Comecemos pelo início: faz alguns anos, não muitos, mas alguns, que ativistas e organizações feministas têm defendido a tipificação do assédio sexual como crime no código penal português. Era necessário reivindicar uma lei com efeitos dissuasores e que passasse uma mensagem clara: o assédio sexual vai contra a liberdade e a dignidade humana e por isso deve ser punível.
Avançar com uma luta deste tipo não é fácil, especialmente em tempo de crise e de austeridade. A velha lengalenga do “há problemas mais importantes, mais prementes” ganha especial peso quando há muita gente, cada vez mais gente, a passar fome.
O problema é que não devemos tolerar a porrada e o maldizer, para poder garantir o pão. Mesmo que lutar pelas duas coisas em simultâneo dê muito trabalho e soe a dispersão, essa dupla luta é estratégica: é no caldo social alimentado pela austeridade que a ideologia machista mais facilmente ganha alento. Afinal, é necessária uma moral que possa legitimar a privatização dos cuidados feita com o desmantelamento dos serviços públicos, do Estado Social.
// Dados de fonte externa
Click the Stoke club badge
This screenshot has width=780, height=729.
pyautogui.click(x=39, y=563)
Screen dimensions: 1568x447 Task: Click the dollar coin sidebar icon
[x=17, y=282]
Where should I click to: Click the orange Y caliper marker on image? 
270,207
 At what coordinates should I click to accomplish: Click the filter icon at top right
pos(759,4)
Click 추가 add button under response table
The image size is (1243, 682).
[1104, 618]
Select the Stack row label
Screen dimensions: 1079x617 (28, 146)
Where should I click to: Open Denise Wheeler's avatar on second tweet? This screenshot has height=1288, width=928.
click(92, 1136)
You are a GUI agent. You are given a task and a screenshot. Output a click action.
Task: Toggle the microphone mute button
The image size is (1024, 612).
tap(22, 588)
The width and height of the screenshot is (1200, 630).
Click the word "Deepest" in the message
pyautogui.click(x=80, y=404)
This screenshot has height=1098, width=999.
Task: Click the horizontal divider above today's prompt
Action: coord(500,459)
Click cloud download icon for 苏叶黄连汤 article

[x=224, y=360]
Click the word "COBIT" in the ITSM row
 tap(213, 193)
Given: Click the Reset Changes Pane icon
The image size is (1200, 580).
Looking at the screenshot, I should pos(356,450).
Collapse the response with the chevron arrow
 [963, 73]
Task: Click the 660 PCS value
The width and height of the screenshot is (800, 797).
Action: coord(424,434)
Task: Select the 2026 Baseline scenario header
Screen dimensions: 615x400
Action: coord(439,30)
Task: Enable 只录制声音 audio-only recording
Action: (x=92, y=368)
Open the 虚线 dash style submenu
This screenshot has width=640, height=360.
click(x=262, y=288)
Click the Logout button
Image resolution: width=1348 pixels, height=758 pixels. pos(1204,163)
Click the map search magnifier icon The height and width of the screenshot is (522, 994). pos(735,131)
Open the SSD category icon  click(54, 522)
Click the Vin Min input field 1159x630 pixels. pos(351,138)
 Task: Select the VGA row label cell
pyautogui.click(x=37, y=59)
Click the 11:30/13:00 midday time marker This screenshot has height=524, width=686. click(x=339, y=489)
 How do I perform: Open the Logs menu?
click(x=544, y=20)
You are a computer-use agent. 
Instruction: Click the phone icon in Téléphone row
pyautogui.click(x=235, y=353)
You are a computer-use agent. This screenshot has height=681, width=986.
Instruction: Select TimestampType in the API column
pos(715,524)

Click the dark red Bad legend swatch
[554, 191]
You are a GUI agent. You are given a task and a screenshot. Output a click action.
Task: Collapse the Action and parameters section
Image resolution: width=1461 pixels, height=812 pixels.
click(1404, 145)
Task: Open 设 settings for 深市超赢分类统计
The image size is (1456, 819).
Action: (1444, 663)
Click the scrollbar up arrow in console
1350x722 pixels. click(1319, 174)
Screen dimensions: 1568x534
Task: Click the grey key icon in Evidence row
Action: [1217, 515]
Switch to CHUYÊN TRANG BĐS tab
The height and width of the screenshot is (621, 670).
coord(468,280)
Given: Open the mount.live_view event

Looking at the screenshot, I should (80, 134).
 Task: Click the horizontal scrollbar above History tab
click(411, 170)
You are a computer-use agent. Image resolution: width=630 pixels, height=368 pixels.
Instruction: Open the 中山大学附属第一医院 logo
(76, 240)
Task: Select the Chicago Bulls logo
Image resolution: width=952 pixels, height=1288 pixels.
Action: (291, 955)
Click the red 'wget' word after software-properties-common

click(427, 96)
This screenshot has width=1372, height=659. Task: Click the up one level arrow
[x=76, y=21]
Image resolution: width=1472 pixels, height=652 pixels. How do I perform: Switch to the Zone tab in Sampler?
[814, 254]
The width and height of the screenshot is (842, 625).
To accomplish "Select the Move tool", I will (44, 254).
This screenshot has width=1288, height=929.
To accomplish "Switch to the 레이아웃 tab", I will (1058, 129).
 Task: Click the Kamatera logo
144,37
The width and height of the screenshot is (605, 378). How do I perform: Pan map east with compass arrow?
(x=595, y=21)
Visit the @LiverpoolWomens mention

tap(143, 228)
A campanha não se resumia à questão jurídica mas, tendo em conta a polémica gerada em torno de um tema quase tabú, dá para perceber que já valeu a pena: sem debate, é mais difícil a tomada de consciência.
E aqui há um debate que interessa fazer, pelo menos se pretendermos transformar mentalidades e formas de estar: o do piropo.
Entendamos: assédio sexual verbal não é sinónimo de piropo.
O assédio sexual envolve um tipo de conduta que pode incluir avanços sexuais, pedidos de favores sexuais ou outro tipo de conduta verbal ou física de natureza sexual, que importuna a outra pessoa. Essa conduta é importuna porque a outra pessoa não a deseja.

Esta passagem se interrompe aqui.